Kallir has written numerous magazine articles, as well as exhibition catalogue essays for such institutions as the Louisiana Museum in Copenhagen, the Schirn Kunsthalle in Frankfurt, the Centre Georges Pompidou in Paris, the National Gallery of Canada in Ottawa, the Milwaukee Art Museum, the Neue Galerie New York the American Folk Art Museum and the Philadelphia Museum of Art. As an author, Jane Kallir has received several literary prizes. In 1982, the “Art Libraries Societies Award” was awarded to The Folk Art Tradition, and in 1985 for Arnold Schoenberg’s Vienna.

Both the Elie Faure Award and the Prix des Lecteurs de Beaux-Arts Magazin were given in 1991 for Egon Schiele: The Complete Works.

== Anna Mary Robertson (“Grandma”) Moses ==
The Galerie St. Etienne mounted “Grandma” Moses’s first one-person show in 1940, and represented her exclusively until her death in 1961. In 1973, Otto Kallir and Galerie St. Etienne co-director Hildegard Bachert published a catalogue raisonné of Moses’s paintings.

The Moses archives are now housed at the Kallir Research Institute, where the material is made available to scholars. The KRI is planning a digital update of the Moses catalogue raisonné, and Jane Kallir provides opinions regarding the authenticity of works not included in the 1973 edition.

In 2018, Kallir agreed to donate 10 “Grandma” Moses paintings to the Smithsonian American Art Museum (SAAM). The longterm goal is to establish a Moses study center at the museum. SAAM will host a major Moses exhibition in 2025.

==Egon Schiele==
Kallir is the foremost expert on the work of Egon Schiele, publishing Egon Schiele, the Complete Works in 1990, with an update in 1998. The Kallir Research Institute issued a digital update of the catalogue raisonné, Egon Schiele Online, in 2018.

Kallir regularly provides opinions regarding works not in that catalogue raisonné, in addition to maintaining an archive of Schiele works authenticated since 1998. Kallir has been instrumental in calling attention to the spoliation of art by the Nazi regime. Many Schiele collectors were persecuted after Hitler annexed Austria in 1938. Egon Schiele: The Complete Works contains an appendix, “Who’s Who in the Provenances,” documenting collections that were looted or otherwise lost during the Nazi years.

In 1997, Kallir gave the New York Times a file documenting the Nazi theft of Schiele’s painting Portrait of Wally.

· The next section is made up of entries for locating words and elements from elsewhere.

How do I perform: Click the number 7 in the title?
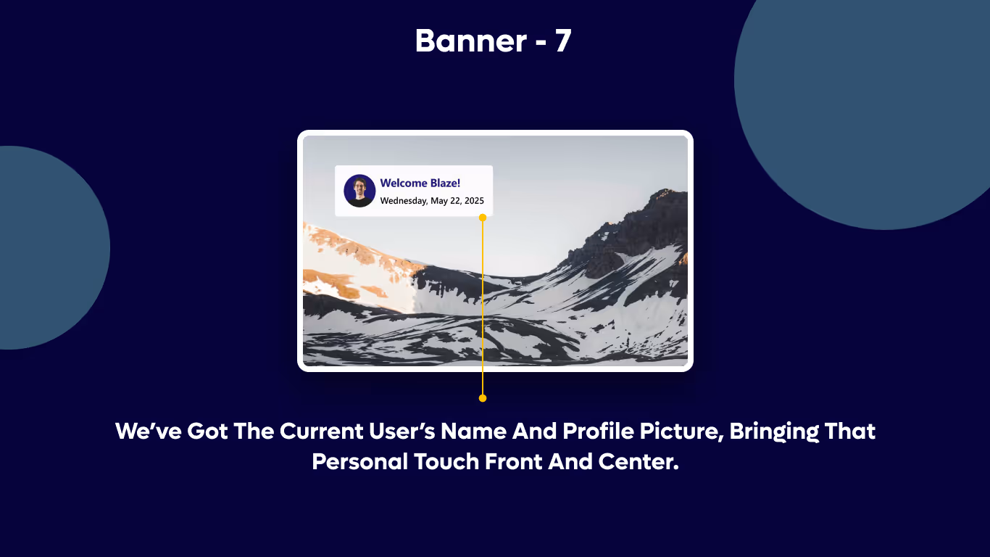(x=563, y=41)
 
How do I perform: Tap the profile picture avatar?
(x=359, y=190)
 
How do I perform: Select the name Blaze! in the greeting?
(x=445, y=183)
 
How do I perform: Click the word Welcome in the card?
(x=404, y=183)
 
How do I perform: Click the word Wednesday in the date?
(x=404, y=201)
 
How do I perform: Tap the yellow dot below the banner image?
(x=483, y=398)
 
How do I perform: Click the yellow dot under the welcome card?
(x=483, y=217)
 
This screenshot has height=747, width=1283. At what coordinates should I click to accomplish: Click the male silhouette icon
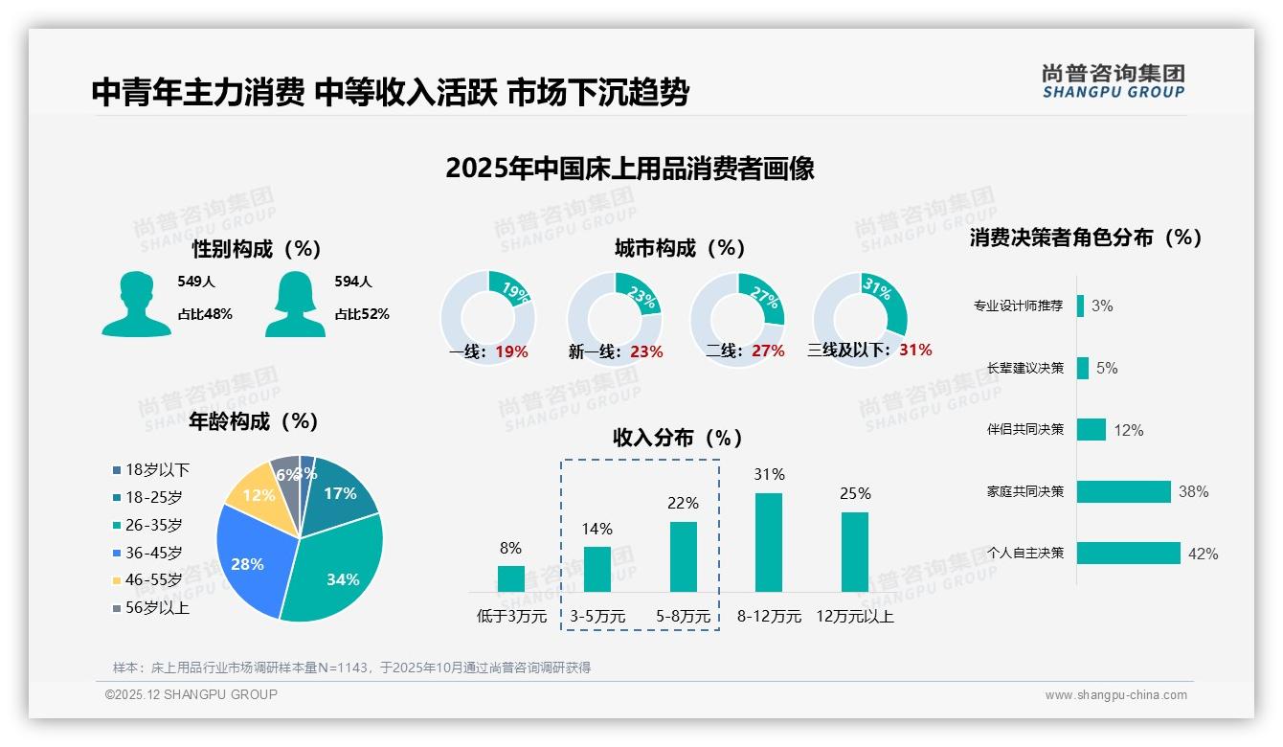click(136, 304)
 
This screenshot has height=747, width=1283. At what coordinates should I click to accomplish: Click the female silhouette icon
click(295, 304)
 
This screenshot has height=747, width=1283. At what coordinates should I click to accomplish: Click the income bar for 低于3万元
click(510, 578)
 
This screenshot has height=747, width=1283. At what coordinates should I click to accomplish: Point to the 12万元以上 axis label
click(854, 617)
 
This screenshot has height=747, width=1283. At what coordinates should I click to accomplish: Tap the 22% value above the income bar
click(683, 503)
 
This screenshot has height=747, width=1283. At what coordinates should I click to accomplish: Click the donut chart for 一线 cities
click(488, 318)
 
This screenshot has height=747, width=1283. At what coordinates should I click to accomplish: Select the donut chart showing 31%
click(859, 318)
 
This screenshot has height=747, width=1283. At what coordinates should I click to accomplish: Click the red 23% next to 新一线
click(646, 351)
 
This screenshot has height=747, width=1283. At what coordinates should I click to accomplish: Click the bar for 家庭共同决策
click(1124, 491)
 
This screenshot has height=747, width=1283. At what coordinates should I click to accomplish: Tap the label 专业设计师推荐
click(1018, 306)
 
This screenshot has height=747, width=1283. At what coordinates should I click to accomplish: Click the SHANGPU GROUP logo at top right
click(1113, 81)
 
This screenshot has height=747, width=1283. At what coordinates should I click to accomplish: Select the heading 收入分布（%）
click(678, 438)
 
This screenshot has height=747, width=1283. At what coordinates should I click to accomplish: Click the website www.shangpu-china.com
click(1115, 695)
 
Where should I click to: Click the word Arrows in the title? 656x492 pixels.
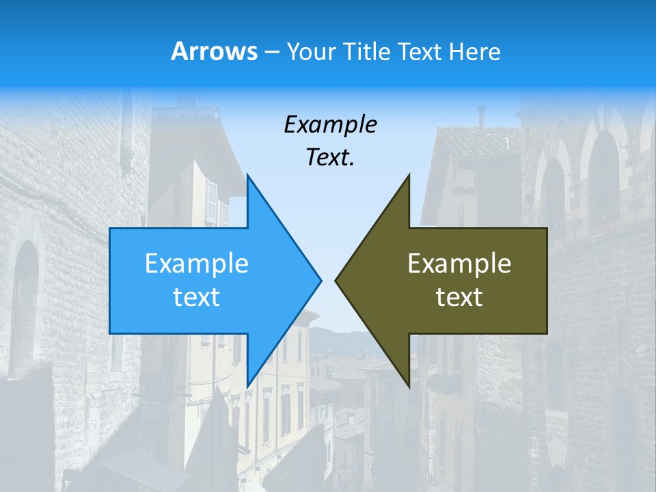215,51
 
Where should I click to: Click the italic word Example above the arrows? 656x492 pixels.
330,124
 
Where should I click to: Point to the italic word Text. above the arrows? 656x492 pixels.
330,157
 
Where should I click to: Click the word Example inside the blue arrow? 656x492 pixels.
197,263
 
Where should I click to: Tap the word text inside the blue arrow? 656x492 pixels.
197,297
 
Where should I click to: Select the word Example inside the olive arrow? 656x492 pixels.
459,263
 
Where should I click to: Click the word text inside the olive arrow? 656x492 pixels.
459,297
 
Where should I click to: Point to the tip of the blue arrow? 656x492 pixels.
320,280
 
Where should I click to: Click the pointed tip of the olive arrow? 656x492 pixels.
336,280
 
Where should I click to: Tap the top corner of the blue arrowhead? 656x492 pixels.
247,175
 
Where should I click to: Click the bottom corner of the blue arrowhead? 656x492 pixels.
247,386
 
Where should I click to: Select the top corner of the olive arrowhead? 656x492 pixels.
409,175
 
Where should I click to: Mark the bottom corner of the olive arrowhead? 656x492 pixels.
409,386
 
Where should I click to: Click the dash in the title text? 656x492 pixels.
271,52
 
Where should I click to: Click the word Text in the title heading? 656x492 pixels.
419,51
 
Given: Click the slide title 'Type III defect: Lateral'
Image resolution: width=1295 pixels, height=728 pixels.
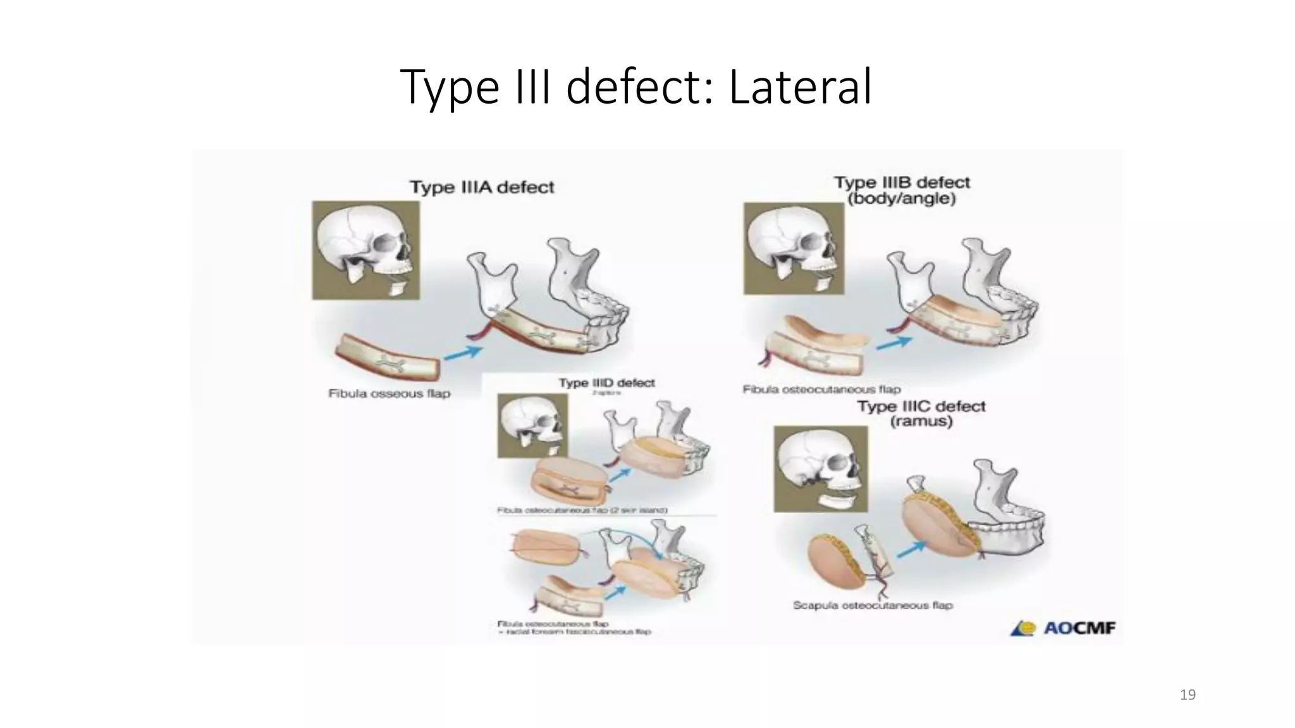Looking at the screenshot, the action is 636,87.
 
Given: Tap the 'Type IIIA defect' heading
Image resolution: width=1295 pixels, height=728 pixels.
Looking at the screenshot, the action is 482,187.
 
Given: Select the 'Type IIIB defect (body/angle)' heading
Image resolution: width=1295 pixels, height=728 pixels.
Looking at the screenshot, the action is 902,190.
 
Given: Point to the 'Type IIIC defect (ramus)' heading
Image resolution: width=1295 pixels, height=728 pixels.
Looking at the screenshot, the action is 921,413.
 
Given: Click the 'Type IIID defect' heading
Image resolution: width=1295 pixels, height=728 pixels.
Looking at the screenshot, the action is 606,383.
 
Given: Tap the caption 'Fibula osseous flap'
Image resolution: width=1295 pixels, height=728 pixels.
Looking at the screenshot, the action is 389,394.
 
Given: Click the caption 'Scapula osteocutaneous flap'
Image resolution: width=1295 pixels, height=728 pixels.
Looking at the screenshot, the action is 873,605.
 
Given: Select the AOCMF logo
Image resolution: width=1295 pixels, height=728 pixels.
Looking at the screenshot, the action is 1063,628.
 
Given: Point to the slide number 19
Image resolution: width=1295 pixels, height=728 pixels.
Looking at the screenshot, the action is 1188,695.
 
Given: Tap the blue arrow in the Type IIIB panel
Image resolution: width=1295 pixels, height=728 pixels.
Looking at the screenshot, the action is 894,343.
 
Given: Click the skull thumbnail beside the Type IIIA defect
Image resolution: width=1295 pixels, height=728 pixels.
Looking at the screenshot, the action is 366,250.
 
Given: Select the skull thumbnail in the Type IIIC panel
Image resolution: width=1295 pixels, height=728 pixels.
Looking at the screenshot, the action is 821,468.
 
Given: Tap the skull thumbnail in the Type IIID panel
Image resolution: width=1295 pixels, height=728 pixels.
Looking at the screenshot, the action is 532,425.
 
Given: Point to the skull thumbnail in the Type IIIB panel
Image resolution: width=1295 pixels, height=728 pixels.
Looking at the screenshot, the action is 794,248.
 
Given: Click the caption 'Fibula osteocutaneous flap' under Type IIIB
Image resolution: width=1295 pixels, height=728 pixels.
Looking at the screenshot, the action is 821,389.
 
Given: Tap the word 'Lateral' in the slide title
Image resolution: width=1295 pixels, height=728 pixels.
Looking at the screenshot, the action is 801,87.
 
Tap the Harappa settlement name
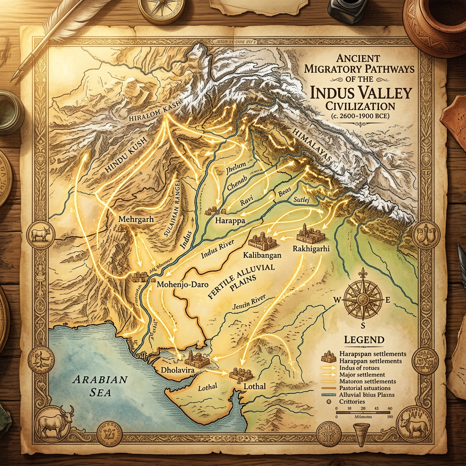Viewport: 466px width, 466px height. (230, 221)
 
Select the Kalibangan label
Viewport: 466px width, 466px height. (262, 255)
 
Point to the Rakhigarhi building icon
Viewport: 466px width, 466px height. (310, 234)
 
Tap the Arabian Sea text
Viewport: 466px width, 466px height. (102, 385)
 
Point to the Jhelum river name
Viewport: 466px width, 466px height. (236, 166)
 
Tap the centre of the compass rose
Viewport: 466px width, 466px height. (363, 299)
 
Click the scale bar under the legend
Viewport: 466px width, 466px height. (364, 409)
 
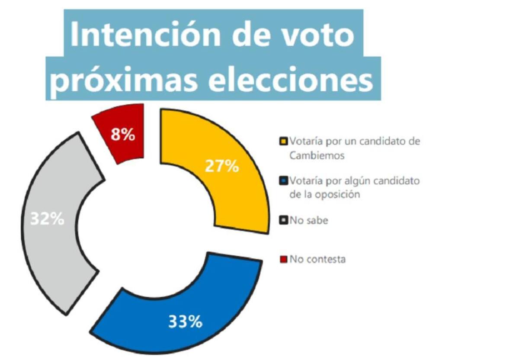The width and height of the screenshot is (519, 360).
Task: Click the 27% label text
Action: click(221, 167)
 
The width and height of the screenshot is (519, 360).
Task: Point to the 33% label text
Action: click(185, 321)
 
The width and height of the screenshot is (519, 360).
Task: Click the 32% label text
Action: click(47, 219)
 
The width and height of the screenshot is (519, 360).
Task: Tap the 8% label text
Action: click(123, 135)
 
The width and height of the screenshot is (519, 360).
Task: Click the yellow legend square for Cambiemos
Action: click(284, 141)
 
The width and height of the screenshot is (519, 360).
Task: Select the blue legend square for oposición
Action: click(284, 180)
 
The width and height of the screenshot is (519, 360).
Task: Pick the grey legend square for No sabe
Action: click(284, 221)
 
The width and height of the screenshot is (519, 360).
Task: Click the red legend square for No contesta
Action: click(284, 260)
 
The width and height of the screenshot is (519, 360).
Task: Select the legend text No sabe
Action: click(309, 221)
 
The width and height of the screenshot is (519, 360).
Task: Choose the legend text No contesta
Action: click(317, 260)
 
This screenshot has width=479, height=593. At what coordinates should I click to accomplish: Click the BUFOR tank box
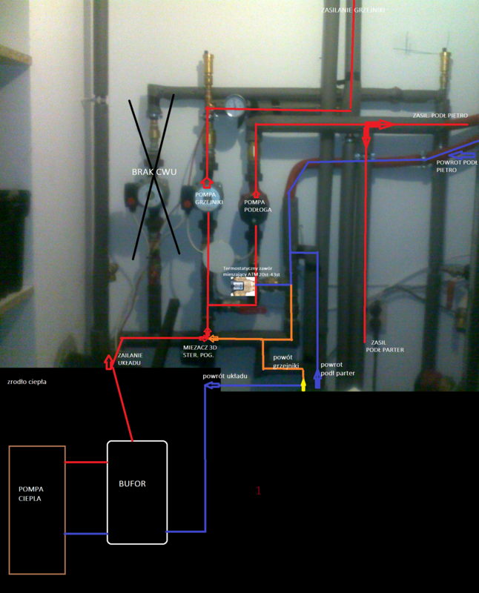(137, 492)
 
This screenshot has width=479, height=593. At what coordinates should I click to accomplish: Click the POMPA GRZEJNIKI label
(205, 198)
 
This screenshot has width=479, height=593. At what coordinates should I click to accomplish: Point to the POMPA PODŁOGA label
(255, 205)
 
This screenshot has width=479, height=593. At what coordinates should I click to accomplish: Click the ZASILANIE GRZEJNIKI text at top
(354, 10)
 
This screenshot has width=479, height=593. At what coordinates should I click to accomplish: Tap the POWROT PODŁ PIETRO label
(456, 165)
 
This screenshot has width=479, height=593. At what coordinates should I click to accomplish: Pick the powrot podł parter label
(337, 369)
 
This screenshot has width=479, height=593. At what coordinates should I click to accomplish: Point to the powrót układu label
(225, 377)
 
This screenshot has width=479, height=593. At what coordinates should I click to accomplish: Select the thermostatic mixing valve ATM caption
(252, 271)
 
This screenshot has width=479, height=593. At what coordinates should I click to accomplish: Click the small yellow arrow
(303, 385)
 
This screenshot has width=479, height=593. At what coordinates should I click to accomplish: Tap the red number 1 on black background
(258, 490)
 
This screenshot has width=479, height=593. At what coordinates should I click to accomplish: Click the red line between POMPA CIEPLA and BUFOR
(86, 463)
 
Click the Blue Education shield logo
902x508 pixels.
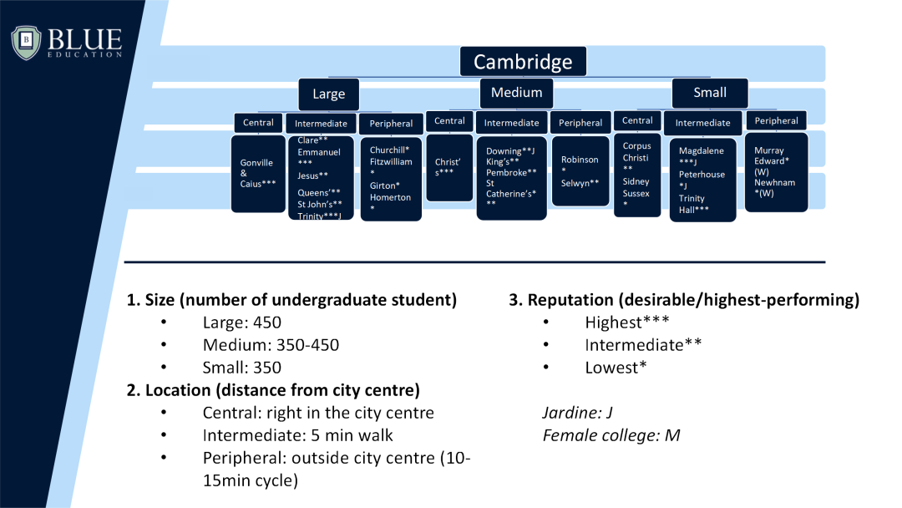(x=26, y=42)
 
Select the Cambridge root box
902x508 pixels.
(x=523, y=61)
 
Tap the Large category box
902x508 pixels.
(x=328, y=94)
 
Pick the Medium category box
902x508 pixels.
(x=516, y=93)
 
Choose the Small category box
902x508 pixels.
(x=710, y=93)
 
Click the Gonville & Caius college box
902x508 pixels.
(x=258, y=174)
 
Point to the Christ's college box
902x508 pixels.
(x=449, y=167)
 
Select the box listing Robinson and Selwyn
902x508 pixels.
(x=580, y=170)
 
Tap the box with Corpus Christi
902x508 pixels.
(x=637, y=175)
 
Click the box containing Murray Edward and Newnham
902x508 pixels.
(x=776, y=171)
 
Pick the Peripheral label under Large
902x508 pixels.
(x=391, y=123)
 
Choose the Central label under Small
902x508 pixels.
(x=637, y=120)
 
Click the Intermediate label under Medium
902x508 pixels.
(x=512, y=123)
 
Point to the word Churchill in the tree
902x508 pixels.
(x=387, y=150)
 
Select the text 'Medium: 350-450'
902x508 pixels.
(x=271, y=345)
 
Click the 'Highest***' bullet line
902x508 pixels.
(x=627, y=322)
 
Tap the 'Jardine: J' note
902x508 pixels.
(x=578, y=413)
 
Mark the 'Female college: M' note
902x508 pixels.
(x=611, y=434)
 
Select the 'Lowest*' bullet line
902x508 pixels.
(x=616, y=367)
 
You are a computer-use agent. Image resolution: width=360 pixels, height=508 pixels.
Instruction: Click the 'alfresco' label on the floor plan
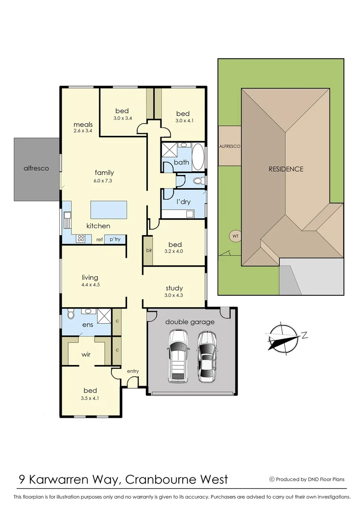click(x=36, y=168)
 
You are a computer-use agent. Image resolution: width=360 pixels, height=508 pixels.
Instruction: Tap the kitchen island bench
click(x=109, y=209)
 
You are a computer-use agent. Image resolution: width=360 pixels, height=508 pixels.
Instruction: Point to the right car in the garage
click(x=207, y=356)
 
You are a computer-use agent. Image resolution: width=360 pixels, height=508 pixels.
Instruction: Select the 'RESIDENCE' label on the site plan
click(x=286, y=169)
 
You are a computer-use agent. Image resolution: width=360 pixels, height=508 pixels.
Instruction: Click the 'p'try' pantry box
click(x=115, y=239)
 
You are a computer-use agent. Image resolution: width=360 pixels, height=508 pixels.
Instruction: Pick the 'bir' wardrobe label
click(x=149, y=250)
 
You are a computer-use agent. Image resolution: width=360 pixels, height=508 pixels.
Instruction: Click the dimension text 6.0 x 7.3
click(x=104, y=181)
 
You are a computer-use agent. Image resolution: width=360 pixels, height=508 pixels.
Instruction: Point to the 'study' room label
click(x=174, y=288)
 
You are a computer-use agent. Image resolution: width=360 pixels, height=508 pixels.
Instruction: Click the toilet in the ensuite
click(x=71, y=314)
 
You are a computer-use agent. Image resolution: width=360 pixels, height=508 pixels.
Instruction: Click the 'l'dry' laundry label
click(x=183, y=201)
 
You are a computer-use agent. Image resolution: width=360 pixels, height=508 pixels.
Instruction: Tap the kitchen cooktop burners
click(x=81, y=238)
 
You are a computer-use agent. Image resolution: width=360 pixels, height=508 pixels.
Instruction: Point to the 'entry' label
click(x=133, y=371)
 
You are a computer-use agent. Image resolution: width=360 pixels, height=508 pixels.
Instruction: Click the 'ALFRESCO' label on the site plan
click(x=230, y=146)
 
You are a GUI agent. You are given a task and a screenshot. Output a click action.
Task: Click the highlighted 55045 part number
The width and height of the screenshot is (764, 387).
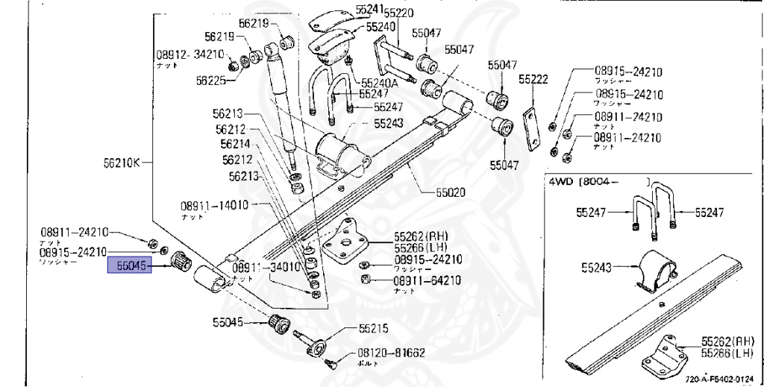point(130,265)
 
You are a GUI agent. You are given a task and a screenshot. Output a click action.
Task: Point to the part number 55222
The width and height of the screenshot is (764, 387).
point(533,79)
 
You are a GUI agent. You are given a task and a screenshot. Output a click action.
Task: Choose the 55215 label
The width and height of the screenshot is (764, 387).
point(373,328)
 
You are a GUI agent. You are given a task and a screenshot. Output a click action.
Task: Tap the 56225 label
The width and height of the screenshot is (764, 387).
point(211,80)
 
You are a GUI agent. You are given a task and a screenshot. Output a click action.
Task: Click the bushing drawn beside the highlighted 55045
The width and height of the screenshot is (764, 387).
point(178,262)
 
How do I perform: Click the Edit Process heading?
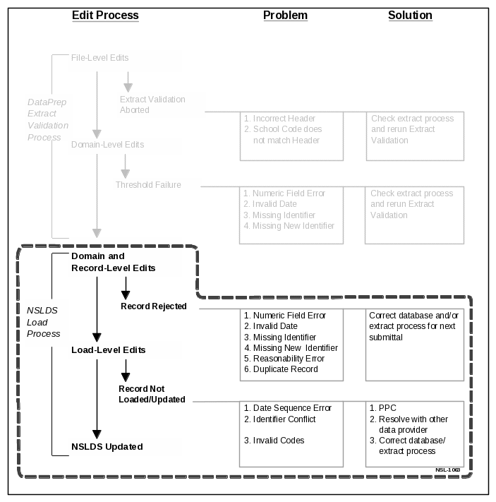tap(105, 16)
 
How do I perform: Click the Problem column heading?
tap(285, 16)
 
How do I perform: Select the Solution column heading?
tap(410, 16)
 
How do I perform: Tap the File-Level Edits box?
tap(125, 61)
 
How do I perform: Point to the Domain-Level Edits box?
tap(125, 145)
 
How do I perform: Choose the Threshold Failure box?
tap(157, 185)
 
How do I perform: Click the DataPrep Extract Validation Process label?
tap(48, 119)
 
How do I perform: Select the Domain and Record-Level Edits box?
tap(125, 262)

The resulting story led to the seizure of the painting by the NY District Attorney and a twelve-year lawsuit. As a result, the Austrian Parliament in 1998 issued a decree reopening the claims process for State museums, and in 2010, the heirs of the original owner of Portrait of Wally received a settlement of $19 million. Kallir’s role in the case is featured in the 2012 documentary film Portrait of Wally.

The opening of previously sealed Austrian archives, in tandem with the 1998 restitution decree, has produced a wealth of new evidence documenting Nazi spoliation. Kallir continues to work with Austrian researchers on updating Schiele provenances.